- [GIVEN ENTRIES]:
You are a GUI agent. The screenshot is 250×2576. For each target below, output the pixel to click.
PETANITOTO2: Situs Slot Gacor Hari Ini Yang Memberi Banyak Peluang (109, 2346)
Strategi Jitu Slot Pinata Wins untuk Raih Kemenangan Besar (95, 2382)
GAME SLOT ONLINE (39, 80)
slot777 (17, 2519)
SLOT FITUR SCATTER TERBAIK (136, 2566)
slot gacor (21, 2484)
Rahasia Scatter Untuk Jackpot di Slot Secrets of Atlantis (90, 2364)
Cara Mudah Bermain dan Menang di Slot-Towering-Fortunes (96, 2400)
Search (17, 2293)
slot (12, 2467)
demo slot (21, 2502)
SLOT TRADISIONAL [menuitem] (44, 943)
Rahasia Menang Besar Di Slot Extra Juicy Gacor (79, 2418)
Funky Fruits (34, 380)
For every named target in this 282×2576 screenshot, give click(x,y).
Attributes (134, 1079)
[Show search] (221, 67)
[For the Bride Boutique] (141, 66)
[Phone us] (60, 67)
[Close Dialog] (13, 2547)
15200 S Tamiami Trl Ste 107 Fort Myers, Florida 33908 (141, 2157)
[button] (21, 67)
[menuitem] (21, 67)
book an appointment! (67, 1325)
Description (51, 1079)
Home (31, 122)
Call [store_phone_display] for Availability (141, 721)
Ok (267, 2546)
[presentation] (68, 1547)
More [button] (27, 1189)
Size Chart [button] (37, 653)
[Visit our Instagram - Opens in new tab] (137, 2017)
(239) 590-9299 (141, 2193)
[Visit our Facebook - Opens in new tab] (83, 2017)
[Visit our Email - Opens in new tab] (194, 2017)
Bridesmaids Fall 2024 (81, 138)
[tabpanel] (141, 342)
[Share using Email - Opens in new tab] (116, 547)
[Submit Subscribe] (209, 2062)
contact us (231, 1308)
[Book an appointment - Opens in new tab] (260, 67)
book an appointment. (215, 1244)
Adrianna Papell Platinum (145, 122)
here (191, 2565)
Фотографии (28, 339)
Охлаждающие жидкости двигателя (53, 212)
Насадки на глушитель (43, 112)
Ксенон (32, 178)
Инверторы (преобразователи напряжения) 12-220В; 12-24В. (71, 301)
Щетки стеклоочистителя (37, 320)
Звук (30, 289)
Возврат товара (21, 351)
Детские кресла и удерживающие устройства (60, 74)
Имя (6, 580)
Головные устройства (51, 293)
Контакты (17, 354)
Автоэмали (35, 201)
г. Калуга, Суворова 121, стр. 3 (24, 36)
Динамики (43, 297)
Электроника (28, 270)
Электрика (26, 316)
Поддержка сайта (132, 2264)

- [WHAT TO DO]: Which of the lines in the listing above include "Rahasia"? Report each of them.

- [TASK OUTPUT]:
Rahasia Scatter Untuk Jackpot di Slot Secrets of Atlantis (90, 2364)
Rahasia Menang Besar Di Slot Extra Juicy Gacor (79, 2418)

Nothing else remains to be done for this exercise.